料理をする(7)  (ゆ)  No.234

こんにちは。公益社団法人日本バリュー・エンジニアリング協会事務局の(ゆ)です。

紅葉の美しい季節になりましたが、日本は衣食住のどれをとっても四季それぞれの季節を感じさせる工夫が巧みですよね。中でも「和食」は、平成25年にユネスコ無形文化遺産に登録されましたが、以下の4つがその特長だそうです。

1. 多様で新鮮な食材とその持ち味の尊重
2. 健康的な食生活を支える栄養バランス
3. 自然の美しさや季節の移ろいの表現
4. 正月などの年中行事との密接な関わり

低脂肪で植物性食品や魚介類、発酵食品、海藻等がたくさんとれて、栄養バランスをとりやすい和食は理想的な食事だそうですが、上の特長の中でも、やはり自然や季節の美しさの表現は秀逸だと思います。また、お料理だけでなく、それらを引き立たせる和食器は、形も模様も実に多種多様で目を楽しませてくれます。

 A platter with leaves of the reeds 2014.5

上の写真は、以前、当会のVE誌の編集委員でもいらした元・三菱電機㈱の黒川浩一氏の作品です。60代から陶芸を始められたそうですが、所属される陶芸クラブ展での人気投票では毎年のように上位入賞を果たされていらっしゃいます。6年前に作られたというこのお皿は、それだけでも素敵ですが、秋のお料理を盛りつけたら美味しさが更にアップしそうです。よく、「目で食べる」ともいいますが、お料理を何にどうやって盛りつけるかも大切だと思います。

お料理は、舌で味わうのはもちろん、目で見たり、香りをかいだり、音を聞いたり、触感を楽しんだりと、正に五感が総動員されるものだと思います。例えば、炊き立ての新米に塩鮭等を想像しただけでも美味しさが蘇りますし、洋食の朝食等でも、コーヒーのいい香りの中、香ばしく焼けた狐色のトーストや綺麗な黄色のオムレツを見ていると「幸せな香りや色があるとしたら、こういう香りや色かも?」と思ってしまいます。

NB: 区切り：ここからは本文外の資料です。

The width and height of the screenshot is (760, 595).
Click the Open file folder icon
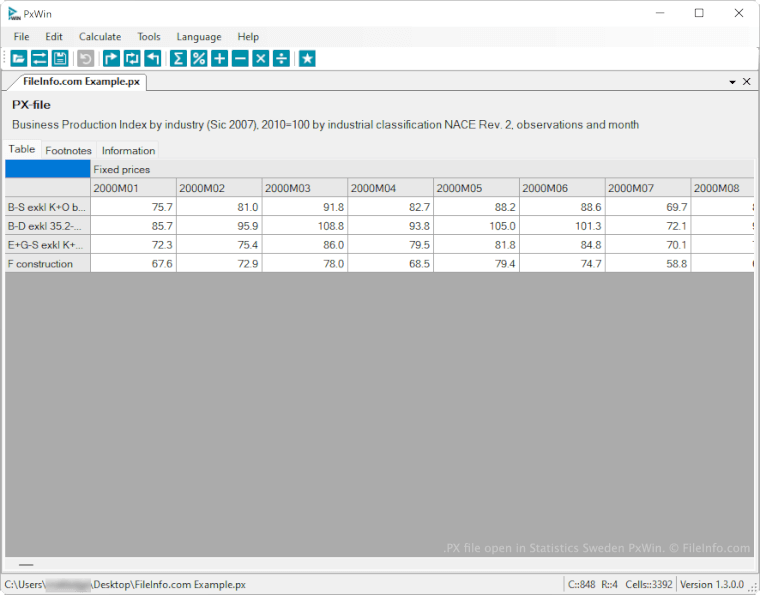19,59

自分はもちろん、誰かを幸せにできるお料理は、人類を幸せにするVEと共通点があるかもしれませんね。

ただ、食材選びや計量の他にも、味付け、火加減、水加減、調理器具や器選び、盛り付け等々、手間暇をかけて作った料理が誰かを幸せにする一方で、地球が不幸せでは本当の意味での幸福は維持できません。2016年度の農林水産省の資料によれば、643万トンもの食品ロスがあり、その中の約3割は家庭から出るそうです。

食品ロスの原因は、過剰除去(皮を厚くむきすぎる等)、食べ残し、直接廃棄(調理せずに捨てる)だそうです。食品は燃やすことによって二酸化炭素が出て環境悪化につながってしまうそうですし、生産段階だけでなく加工や輸送にかかったエネルギーもすべて無駄になり、経済的損失も計り知れないとのことです。VEにも通じることだと思うのですが、「食品を無駄なく効率的に利用することは、社会、経済、環境面での持続可能性を実現する価値あること」と認識することが大事だそうです。

更に、何百万トンもの食品ロスを出す国がある一方で、飢えに苦しむ国もあります。国連食糧農業機関(FAO)が7月に公表した「世界の食料安全保障と栄養の現状報告書」によれば、世界の11人に1人、7億人近くが飢えに苦しんでいるそうです。ただ、全世界で生産されている食料は年間40億トンと、数字の上では全人口を賄える量があるのに、3分の1が無駄になっているとか。食品ロスの削減ができれば、人類にも地球にもいいことではないかと思いますので、できる限り食品の無駄を出さないように料理をすることを心がけていきたいものですね。